Tiananmen: A letter from a doctor who cannot forget
written by: Jonathan Mirsky, 12-Mar-04
LONDON - The Chinese army doctor who forced the government last year to admit that SARS had become a national crisis has now dared open China's most sensitive political issue: the Tiananmen Square killings in Beijing in June 1989.
In a letter to the prime minister, several deputy premiers, the Politburo and the chairman and deputy chairman of the National People's Congress, which is now in session, Jiang Yanyong refers to the students in the square as innocent patriots "fighting corruption and bureaucratic racketeering."
The demonstrators on the square were supported by most Chinese, Jiang writes. But "a small number of leaders who supported corruption resorted to means unprecedented in the world and in China. They acted in a frenzied fashion, using tanks, machine guns and other weapons to suppress the totally unarmed students and citizens, killing hundreds of innocent students in Beijing, and injuring and crippling thousands others. Then the authorities mobilized all types of propaganda machinery to fabricate lies and used highhanded measures to silence the people across the country."
It is impossible to exaggerate the importance of what Jiang has written, especially when some China-watchers in the West maintain that Tiananmen is a dead issue in China. Jiang is aware of it in terms of his personal safety: "Of course I have considered the consequences that I might encounter after writing this letter," he said.
One of the surest ways to attract the police and a lengthy prison sentence in China is to suggest that what happened in Tiananmen was more than an "incident," as the government usually describes it, or to deny that it was a "counter-revolutionary uprising."

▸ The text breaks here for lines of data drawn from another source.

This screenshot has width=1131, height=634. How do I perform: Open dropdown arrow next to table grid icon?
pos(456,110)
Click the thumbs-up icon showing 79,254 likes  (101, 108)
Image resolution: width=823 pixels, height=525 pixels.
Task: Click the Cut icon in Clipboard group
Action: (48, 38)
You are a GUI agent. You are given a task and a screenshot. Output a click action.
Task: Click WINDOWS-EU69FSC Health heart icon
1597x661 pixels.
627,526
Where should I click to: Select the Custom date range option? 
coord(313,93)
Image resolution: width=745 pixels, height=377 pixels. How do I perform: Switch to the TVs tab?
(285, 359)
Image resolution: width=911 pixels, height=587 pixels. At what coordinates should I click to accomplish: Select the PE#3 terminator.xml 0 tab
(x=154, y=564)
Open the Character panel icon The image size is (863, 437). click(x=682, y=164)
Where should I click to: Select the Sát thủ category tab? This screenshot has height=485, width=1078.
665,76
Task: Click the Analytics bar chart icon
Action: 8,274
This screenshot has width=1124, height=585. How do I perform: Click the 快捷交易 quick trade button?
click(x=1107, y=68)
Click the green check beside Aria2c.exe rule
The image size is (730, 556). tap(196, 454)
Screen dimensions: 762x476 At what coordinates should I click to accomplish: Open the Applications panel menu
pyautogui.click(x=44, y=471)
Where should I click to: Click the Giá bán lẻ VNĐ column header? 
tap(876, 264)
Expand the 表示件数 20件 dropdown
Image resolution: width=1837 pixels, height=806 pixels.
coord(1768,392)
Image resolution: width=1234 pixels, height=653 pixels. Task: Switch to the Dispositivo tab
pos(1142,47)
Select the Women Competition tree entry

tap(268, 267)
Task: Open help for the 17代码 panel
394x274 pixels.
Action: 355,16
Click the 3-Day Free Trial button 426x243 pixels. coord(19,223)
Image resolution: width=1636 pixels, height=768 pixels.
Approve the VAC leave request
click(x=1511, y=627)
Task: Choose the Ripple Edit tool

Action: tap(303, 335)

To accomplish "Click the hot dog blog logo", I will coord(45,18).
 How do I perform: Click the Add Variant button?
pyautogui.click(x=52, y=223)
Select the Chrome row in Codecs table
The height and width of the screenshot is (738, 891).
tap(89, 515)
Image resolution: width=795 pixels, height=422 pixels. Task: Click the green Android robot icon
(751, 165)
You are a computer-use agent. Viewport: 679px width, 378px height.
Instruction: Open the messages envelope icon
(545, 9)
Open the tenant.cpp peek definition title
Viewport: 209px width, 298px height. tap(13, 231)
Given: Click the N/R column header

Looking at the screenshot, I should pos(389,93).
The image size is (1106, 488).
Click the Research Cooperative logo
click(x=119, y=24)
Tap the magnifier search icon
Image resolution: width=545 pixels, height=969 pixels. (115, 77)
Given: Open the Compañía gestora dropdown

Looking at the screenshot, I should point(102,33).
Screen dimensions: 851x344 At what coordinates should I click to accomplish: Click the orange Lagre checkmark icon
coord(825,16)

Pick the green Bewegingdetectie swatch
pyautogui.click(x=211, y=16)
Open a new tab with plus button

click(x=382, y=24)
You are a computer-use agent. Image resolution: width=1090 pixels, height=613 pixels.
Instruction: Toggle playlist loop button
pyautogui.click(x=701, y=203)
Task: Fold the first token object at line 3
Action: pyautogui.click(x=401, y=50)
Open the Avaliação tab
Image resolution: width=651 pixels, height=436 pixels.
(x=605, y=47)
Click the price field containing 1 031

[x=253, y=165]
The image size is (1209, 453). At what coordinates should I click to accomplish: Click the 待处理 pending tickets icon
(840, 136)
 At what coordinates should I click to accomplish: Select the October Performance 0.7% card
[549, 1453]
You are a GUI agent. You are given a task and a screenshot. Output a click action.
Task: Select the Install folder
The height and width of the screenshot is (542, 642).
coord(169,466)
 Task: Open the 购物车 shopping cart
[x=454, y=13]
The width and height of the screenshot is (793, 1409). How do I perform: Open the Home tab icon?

The most astonishing part of Jiang's appeal is his account of visiting Yang Shangkun in 1998. Yang, then retired, had been China's president in 1989 and those who were in Tiananmen on the night of May 19 remember his voice booming out of the loudspeakers in the middle of the night, warning the demonstrators that martial law had been declared and they were now in danger. Jiang told Yang, who died later that year, of the bloody scenes in Army Hospital 301, where he was a director of surgery, when scores of dead and dying students were carried in: "Lying before me this time were our own people, killed by children of the Chinese people, with weapons given to them by the people, in Beijing, the magnificent capital of China."
"Yang indicated that the June 4 incident was one in which the Communist Party committed the most serious mistakes in its history," write Jiang. "He said he could not do anything to correct the mistake, but that the mistakes would be corrected in the future."
In his letter, Jiang writes that he has been especially moved by Ding Zilin, a professor whose 17-year-old son was killed on the night of 3-4 June. She has organized 200 parents and relatives of other victims, and has been constantly harassed since she began petitioning the government to account for the Tiananmen dead. Jiang knows about such Party persecution. During the Cultural Revolution, he, like many intellectuals, was exiled to western China, where he fed horses. Last year, after he wrote to Time magazine and local television stations exposing official lying about the real extent of SARS, which led to the dismissal of China's health minister, he was ordered not to speak to foreigners.
But for Jiang, Tiananmen is the worst of the Communist Party's crimes since the Cultural Revolution, and he has sided with Professor Ding in her search for justice.
"Who among us does not have parents, children, and brothers and sisters?" he writes in his open letter to Prime Minister Wen Jiabao and other top officials. "... Anyone whose family members were unjustly killed should voice the same request. Each Chinese Communist Party member, Chinese citizen and human being must courageously support this just demand."
Jonathan Mirsky is former East Asia editor of The Times of London.